In the entries that follow, the line with "DIVERSOS (206, 1495)" opens the range and the line with "Become a IFA Partner (760, 1837)" closes it; repeat that range exactly, both lines included.

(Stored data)
================

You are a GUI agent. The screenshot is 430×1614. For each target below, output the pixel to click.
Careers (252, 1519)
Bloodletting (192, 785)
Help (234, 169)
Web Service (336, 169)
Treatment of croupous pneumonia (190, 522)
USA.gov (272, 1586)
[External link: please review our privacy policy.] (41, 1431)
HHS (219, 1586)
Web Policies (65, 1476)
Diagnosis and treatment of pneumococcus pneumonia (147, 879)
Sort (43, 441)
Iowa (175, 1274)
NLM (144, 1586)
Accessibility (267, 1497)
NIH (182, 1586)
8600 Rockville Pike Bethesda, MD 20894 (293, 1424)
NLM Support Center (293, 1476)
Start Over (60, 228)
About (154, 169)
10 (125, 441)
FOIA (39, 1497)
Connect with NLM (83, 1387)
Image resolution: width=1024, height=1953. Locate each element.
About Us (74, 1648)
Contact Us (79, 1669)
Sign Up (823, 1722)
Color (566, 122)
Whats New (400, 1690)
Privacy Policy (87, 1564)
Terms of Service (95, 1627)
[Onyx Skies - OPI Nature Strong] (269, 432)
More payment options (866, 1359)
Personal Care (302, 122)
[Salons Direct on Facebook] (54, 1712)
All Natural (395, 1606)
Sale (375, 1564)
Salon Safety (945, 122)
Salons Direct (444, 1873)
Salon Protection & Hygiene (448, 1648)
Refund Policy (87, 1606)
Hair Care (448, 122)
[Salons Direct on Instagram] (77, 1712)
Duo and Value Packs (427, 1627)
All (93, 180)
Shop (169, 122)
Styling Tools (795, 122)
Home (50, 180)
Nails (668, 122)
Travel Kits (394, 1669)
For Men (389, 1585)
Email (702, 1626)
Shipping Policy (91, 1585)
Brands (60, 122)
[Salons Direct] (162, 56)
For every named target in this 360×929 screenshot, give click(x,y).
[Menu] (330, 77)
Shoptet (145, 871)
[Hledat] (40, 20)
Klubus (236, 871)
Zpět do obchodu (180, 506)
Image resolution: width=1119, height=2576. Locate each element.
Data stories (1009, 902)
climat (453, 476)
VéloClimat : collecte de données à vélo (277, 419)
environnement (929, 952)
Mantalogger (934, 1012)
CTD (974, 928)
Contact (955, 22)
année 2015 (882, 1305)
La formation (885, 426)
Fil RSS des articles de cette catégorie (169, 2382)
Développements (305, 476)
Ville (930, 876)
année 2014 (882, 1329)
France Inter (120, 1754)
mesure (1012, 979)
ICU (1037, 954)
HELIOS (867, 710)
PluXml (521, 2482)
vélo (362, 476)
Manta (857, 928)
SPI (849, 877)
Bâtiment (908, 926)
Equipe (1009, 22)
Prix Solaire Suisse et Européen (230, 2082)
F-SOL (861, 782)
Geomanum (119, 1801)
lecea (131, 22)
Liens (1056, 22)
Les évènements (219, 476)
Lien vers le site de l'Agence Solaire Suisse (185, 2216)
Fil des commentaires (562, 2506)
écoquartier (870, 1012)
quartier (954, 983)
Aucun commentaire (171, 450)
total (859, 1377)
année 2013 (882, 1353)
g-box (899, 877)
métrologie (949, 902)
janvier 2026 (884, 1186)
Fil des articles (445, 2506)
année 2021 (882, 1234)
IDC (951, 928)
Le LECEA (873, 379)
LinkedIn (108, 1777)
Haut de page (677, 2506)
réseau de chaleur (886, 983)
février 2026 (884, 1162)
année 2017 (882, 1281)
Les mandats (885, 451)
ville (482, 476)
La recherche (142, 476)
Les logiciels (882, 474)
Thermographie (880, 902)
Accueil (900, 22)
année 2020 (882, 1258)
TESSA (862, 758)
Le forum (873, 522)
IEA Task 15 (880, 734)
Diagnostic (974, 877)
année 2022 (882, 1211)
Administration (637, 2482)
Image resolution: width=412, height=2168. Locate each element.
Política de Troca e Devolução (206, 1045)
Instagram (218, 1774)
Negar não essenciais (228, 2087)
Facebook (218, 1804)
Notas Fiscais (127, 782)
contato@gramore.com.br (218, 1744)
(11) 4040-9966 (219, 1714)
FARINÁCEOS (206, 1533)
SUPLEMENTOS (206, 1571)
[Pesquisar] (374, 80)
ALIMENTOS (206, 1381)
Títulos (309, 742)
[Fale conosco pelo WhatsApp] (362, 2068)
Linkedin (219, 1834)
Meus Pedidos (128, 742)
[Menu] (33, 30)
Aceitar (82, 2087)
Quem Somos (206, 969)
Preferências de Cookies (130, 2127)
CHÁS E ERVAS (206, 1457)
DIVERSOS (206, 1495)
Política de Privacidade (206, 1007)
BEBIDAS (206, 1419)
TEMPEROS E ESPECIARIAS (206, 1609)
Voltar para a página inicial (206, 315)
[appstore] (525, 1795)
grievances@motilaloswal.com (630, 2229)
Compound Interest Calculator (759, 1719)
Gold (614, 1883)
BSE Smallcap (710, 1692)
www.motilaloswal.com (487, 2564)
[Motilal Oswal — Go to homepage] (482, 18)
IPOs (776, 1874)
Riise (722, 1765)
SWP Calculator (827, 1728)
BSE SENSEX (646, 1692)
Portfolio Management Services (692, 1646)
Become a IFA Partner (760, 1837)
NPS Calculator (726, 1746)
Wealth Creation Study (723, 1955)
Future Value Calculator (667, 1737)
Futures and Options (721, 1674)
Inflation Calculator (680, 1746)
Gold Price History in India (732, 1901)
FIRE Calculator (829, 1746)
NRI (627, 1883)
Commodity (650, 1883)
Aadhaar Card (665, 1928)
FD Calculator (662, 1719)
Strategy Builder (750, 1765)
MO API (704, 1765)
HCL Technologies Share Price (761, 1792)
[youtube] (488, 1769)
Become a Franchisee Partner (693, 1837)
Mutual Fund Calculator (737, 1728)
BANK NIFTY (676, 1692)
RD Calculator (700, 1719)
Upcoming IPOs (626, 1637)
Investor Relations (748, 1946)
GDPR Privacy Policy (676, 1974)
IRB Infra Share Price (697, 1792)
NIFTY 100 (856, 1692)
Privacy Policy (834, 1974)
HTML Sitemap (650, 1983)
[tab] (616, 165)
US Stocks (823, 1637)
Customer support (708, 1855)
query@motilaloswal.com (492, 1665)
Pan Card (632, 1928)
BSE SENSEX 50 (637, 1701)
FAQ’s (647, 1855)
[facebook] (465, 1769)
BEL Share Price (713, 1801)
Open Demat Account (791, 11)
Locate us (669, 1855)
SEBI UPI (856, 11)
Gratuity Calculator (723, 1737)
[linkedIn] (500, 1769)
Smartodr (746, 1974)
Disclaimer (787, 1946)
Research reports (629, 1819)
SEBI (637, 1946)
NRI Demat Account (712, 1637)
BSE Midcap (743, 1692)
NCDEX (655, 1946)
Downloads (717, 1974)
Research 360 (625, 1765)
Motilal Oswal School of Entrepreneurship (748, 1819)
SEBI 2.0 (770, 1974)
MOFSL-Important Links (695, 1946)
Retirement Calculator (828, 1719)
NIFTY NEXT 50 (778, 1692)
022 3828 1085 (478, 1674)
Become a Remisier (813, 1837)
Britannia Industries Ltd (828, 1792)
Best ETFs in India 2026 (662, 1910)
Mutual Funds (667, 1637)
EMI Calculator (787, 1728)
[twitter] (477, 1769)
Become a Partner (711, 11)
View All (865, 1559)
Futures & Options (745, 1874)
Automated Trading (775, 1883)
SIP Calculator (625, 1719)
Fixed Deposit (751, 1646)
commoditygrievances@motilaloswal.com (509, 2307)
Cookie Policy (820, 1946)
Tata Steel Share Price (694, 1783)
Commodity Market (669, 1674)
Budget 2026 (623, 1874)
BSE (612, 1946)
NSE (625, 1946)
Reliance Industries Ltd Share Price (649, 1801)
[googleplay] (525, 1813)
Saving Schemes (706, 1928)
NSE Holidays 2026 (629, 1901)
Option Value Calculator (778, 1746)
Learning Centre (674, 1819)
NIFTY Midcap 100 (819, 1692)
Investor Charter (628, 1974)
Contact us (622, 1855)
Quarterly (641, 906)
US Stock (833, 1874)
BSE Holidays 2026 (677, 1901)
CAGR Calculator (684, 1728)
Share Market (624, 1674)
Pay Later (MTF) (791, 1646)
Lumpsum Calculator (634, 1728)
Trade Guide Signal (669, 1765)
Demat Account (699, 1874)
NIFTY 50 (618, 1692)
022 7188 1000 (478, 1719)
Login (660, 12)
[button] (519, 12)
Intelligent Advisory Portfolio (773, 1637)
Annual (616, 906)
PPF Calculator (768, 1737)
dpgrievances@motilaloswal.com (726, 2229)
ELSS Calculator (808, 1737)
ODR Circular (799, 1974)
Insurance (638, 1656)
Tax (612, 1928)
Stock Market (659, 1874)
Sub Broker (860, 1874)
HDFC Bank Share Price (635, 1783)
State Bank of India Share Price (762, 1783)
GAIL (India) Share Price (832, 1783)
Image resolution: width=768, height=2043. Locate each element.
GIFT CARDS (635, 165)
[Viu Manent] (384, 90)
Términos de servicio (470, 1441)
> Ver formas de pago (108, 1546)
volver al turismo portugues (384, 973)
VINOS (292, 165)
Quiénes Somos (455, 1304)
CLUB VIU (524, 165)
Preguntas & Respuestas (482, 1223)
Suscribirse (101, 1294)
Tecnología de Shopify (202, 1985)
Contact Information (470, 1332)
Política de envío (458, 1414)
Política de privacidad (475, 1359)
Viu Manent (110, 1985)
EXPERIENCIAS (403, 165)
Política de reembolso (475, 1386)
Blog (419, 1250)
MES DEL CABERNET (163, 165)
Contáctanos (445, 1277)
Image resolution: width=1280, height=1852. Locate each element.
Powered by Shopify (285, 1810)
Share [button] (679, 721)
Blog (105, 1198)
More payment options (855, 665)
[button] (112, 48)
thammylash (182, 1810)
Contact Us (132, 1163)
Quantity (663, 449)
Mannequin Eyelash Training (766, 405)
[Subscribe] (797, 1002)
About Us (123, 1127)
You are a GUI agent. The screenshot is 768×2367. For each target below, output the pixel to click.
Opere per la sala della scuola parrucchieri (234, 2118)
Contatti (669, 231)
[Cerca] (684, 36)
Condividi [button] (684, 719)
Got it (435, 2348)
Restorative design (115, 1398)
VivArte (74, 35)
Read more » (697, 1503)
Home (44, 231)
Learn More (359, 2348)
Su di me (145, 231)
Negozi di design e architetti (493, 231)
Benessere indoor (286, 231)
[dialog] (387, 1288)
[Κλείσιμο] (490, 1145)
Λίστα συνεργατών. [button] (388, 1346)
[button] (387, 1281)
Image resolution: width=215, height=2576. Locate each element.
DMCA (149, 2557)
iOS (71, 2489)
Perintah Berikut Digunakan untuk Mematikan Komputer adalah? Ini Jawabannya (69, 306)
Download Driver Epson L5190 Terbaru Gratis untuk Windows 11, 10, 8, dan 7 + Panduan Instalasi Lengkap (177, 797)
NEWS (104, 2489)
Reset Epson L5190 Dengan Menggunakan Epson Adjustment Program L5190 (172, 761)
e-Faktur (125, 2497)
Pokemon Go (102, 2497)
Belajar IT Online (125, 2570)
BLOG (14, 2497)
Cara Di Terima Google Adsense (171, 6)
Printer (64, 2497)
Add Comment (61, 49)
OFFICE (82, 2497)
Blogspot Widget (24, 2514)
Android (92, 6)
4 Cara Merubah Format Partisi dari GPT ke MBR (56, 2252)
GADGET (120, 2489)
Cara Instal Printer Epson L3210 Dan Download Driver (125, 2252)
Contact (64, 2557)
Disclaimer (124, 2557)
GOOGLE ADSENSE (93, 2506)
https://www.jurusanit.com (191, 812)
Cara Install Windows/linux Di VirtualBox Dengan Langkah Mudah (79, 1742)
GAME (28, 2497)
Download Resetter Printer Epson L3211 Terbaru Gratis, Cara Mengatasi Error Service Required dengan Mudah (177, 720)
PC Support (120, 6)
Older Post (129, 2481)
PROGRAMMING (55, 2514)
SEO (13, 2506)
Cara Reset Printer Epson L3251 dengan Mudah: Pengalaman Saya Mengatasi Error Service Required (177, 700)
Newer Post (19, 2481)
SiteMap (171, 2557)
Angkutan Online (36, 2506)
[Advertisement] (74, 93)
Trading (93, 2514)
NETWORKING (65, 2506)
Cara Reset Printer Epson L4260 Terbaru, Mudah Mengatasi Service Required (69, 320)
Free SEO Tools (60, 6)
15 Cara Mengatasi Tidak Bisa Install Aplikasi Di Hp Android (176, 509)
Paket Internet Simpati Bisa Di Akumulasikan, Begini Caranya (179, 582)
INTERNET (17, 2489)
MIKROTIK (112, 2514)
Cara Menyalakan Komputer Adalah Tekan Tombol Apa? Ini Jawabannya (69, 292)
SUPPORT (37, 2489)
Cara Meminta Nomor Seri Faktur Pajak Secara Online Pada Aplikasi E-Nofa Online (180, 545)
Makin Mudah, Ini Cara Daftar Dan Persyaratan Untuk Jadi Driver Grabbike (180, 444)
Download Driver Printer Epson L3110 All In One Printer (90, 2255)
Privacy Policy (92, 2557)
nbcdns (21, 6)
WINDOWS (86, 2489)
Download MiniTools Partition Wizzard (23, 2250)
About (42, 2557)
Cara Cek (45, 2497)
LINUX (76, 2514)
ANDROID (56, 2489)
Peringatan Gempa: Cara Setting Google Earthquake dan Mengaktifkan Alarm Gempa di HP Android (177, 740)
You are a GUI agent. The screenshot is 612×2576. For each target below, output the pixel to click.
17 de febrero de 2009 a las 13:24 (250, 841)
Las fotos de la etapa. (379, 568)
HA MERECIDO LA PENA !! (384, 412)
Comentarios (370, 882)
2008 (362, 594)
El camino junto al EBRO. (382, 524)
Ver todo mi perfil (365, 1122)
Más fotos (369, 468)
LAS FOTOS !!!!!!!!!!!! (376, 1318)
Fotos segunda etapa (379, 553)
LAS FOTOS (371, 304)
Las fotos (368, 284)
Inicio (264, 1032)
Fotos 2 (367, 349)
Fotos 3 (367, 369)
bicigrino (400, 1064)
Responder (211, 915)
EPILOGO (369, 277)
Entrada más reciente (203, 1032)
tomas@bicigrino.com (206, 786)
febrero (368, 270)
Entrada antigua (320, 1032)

================

**Result of the exercise:**
DIVERSOS (206, 1495)
Política de Privacidade (206, 1007)
BEBIDAS (206, 1419)
TEMPEROS E ESPECIARIAS (206, 1609)
Voltar para a página inicial (206, 315)
[appstore] (525, 1795)
grievances@motilaloswal.com (630, 2229)
Compound Interest Calculator (759, 1719)
Gold (614, 1883)
BSE Smallcap (710, 1692)
www.motilaloswal.com (487, 2564)
[Motilal Oswal — Go to homepage] (482, 18)
IPOs (776, 1874)
Riise (722, 1765)
SWP Calculator (827, 1728)
BSE SENSEX (646, 1692)
Portfolio Management Services (692, 1646)
Become a IFA Partner (760, 1837)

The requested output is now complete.